In Breve
- Qual è la percentuale di imprese agricole danneggiate da eventi climatici?
- Il 67,6% delle imprese agricole ha subito danni negli ultimi tre anni.
- Quali eventi climatici hanno causato i maggiori danni?
- Le precipitazioni, la grandine e il caldo estremo sono stati i fenomeni più dannosi.
- Che misure di difesa adottano le imprese agricole?
- Circa il 60% delle imprese adotta misure di difesa attiva come la manutenzione di fossi e drenaggi.
Negli ultimi tre anni, tra il 2023 e il 2025, il 67,6% delle imprese agricole italiane ha subito danni significativi a causa di eventi climatici estremi. Questa allarmante statistica emerge da una ricerca condotta su oltre 3.800 aziende, riportata nel Rapporto 2026, che evidenzia come fenomeni come precipitazioni intense, grandinate e ondate di caldo abbiano colpito duramente il settore agricolo.
Tra i danni segnalati, oltre il 40% delle imprese ha subito effetti ingenti, con un 24,6% che ha riportato danni severi. Le alluvioni e le esondazioni hanno colpito il 17% delle aziende, mentre il gelo e la brina hanno interessato il 15,2%. Anche trombe d’aria e uragani (10,4%) e frane (7,7%) hanno contribuito a una situazione critica per l’agricoltura italiana.
La quasi totalità delle aziende colpite, il 92%, ha riportato danni alle colture. Inoltre, il 23,4% ha segnalato compromissioni alle infrastrutture aziendali, il 12,4% ha vissuto stress idrico e il 10,1% ha affrontato erosione del terreno. Questi eventi non solo riducono i margini produttivi nel breve termine, ma possono compromettere anche la stabilità economica nel medio periodo.
Per quanto riguarda la percezione del rischio, il 51% delle imprese si considera esposto a eventi come grandinate e tempeste, con il 25,9% che ritiene che il rischio sia aumentato a causa dei cambiamenti climatici. Circa il 32,4% delle aziende si sente vulnerabile a alluvioni ed esondazioni, con il 16,5% che segnala una maggiore esposizione rispetto al passato. Inoltre, circa il 30% delle aziende è preoccupato per il gelo o la brina, mentre quasi il 24% si sente a rischio di frane o smottamenti.

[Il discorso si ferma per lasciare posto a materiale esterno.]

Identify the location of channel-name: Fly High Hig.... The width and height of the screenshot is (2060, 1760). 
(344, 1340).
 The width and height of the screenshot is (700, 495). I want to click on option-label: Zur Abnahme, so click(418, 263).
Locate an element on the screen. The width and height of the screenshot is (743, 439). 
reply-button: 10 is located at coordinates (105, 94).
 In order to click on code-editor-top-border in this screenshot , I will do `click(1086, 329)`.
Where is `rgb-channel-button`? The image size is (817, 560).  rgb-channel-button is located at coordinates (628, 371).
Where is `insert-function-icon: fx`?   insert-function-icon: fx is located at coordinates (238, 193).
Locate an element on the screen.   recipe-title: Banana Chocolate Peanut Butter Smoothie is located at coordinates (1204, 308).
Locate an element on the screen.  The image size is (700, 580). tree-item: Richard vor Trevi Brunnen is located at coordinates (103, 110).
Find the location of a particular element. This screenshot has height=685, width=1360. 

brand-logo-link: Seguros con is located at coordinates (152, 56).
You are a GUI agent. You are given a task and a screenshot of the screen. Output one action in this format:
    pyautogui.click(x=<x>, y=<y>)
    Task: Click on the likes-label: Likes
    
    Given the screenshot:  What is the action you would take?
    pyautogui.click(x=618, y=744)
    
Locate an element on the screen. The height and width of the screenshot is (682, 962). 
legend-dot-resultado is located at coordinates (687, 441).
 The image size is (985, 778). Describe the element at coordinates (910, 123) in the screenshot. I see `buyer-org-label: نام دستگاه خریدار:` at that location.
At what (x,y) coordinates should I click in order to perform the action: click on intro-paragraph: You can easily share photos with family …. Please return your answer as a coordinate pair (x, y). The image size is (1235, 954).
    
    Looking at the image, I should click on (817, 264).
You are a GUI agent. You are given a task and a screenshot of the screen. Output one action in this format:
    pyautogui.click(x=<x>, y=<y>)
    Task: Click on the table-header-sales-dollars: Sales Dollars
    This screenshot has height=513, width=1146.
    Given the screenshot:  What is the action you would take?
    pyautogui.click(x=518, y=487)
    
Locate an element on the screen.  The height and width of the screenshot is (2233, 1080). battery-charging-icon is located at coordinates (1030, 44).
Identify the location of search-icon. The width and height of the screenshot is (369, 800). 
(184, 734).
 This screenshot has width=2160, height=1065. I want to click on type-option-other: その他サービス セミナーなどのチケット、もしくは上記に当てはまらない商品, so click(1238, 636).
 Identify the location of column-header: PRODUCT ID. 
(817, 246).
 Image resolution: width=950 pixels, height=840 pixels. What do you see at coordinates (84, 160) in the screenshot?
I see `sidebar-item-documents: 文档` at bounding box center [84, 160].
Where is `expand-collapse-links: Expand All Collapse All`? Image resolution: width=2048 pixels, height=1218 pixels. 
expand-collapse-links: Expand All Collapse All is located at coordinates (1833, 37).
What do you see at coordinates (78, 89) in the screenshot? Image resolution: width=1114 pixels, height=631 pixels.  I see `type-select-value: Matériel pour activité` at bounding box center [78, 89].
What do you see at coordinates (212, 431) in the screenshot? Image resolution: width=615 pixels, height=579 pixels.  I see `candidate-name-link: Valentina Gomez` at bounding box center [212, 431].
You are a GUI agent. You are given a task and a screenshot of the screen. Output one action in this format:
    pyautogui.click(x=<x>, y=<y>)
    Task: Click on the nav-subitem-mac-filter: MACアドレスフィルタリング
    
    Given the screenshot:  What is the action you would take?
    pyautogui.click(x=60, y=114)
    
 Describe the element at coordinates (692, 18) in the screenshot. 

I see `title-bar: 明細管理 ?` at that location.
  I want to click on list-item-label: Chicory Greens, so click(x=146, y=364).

L’esperienza diretta dei danni influisce notevolmente sulla consapevolezza del rischio. Tra le aziende che hanno subito danni, oltre il 70% si dichiara esposta alla maggior parte degli eventi naturali. Al contrario, tra quelle non danneggiate, le percentuali di esposizione scendono attorno al 30% per le precipitazioni e al 20% per gli altri eventi.
Circa il 60% delle imprese ha adottato almeno una misura di difesa attiva, come la manutenzione di fossi e drenaggi o la razionalizzazione dell’irrigazione. Tuttavia, le misure di difesa passiva risultano meno diffuse: solo il 23,9% ha una polizza per danni da precipitazioni o grandine, il 9,1% per alluvioni e l’8,7% per siccità. Inoltre, l’utilizzo di fondi di mutualità o accantonamenti è ancora limitato.
È stato introdotto un fondo mutualistico di base per coprire danni catastrofali, ma il 74,8% delle imprese non ne conosce le caratteristiche. Tra quelle informate, l’80,2% lo considera utile, ma non sufficiente. Questi dati evidenziano la necessità di proseguire negli investimenti e nelle attività di sensibilizzazione per diffondere una cultura della prevenzione e rafforzare le competenze nella gestione del rischio.
In conclusione, la resilienza del comparto agricolo italiano è messa a dura prova dai cambiamenti climatici. È fondamentale adottare misure efficaci per tutelare non solo l’agricoltura, ma anche la sicurezza del territorio.